At the Wall

Lately, I’ve been an emotional mess.

I cry for no reason, I snap at people for simply asking “Are you okay?”, I feel like burning down houses and then sitting on the ground and crying because the flames would be so pretty and probably because I forgot to take some important things out of the house before committing Arson.

I feel utterly alone even though I really am not, but then I hate to burden others with my problems. Everyone has problems.  What makes mines special?  So I’d sit there, huddled in a corner letting layer upon layer of doubts and concerns and insecurities build over each other until I become stifled and breakdown…Only to repeat the process again. Then I’d make someone who was having a shitty day laugh and be strong for them all the while slowly deteriorating on the inside.

And this is normal…but I say I’ve been a mess because it’s so much worse now.

I always have time for folks. I have too much time on my hands actually. But even when I’m so busy that I might suffocate on all the things I have to do, I always have time for people. After a long day and I’m literally about to collapse on myself, someone would call or text and rather than getting the rest I would so desperately need, I make time for these people…who never have time for me.  How’s the saying go? “If you’re important to another person they will always find a way to make time for you; No excuses, No lies, No broken Promises..”

Ha.

I think I try too hard. I give my all for absolutely no reason. My grandmother always says that it’s supposed to bring good things in the end, but I’m not seeing it. And the messed up part of it all, is that I’m not going to learn. I’m still going to be such a wonderful person to people.

But I’ve hit a wall now.

Before, I used to think that the statement “Tired of being Tired” was stupid. But Now I understand. I am so tired.

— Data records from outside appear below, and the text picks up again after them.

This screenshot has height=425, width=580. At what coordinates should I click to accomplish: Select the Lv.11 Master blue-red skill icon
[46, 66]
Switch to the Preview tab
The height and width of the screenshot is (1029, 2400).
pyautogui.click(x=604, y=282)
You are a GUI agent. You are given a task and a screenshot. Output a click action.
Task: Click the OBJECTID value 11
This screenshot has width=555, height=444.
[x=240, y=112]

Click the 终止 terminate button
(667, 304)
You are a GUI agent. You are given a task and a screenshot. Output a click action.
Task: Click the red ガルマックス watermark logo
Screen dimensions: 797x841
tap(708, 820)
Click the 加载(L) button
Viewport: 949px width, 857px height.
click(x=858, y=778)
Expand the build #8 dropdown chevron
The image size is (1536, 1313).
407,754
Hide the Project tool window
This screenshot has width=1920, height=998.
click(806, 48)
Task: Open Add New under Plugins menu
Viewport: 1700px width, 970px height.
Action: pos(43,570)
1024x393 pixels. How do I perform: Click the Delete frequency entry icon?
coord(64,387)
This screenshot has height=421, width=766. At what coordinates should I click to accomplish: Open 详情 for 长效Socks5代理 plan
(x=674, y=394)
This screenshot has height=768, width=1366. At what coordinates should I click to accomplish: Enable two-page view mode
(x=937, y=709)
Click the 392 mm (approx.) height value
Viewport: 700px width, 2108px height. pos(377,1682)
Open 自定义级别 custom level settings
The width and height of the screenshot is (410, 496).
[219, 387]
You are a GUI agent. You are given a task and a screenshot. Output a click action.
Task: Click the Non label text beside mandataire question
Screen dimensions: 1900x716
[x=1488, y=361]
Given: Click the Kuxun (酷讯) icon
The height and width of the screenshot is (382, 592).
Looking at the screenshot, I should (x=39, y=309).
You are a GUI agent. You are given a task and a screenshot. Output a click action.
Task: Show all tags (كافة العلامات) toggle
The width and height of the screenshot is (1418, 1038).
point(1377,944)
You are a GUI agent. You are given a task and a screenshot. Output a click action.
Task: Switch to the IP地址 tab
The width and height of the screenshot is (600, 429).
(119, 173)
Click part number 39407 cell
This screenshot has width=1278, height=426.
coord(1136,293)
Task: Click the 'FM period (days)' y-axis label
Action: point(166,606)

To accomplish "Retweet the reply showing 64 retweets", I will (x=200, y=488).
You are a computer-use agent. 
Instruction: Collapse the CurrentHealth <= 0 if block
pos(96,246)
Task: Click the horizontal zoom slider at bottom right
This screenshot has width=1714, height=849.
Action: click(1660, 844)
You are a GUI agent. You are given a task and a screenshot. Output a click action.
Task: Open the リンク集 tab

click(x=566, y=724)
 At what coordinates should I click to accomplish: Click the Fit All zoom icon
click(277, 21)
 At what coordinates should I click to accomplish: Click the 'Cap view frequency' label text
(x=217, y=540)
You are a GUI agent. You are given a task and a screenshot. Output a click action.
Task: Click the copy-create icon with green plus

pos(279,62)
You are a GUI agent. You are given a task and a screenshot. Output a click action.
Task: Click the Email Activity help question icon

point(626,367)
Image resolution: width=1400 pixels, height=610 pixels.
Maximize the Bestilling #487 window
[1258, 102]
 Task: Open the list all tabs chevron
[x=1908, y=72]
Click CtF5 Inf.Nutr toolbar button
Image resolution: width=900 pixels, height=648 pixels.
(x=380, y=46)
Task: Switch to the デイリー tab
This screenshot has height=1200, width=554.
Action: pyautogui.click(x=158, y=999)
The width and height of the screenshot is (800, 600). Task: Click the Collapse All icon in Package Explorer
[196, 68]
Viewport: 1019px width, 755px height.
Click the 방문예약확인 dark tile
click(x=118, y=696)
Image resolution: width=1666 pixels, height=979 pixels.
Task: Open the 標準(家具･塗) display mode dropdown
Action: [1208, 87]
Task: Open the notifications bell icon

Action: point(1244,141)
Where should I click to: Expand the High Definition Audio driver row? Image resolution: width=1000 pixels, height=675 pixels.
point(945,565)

I’m at this Wall, and I’m just soo tired…Too tired to climb over it, Too tired to go around it, and far too tired to knock it down.

Instead, I sit and cry infront of this wall, Bitch about how unfair life is and how I just need emotional-support; Whine about the firm hand I need to feel on my back saying “It’s okay, Kida, I’m here for you.”

But when it’s all said and done, I’ll just have puffy red eyes, a running nose, and look at a complete mess.

And the Wall will still be there.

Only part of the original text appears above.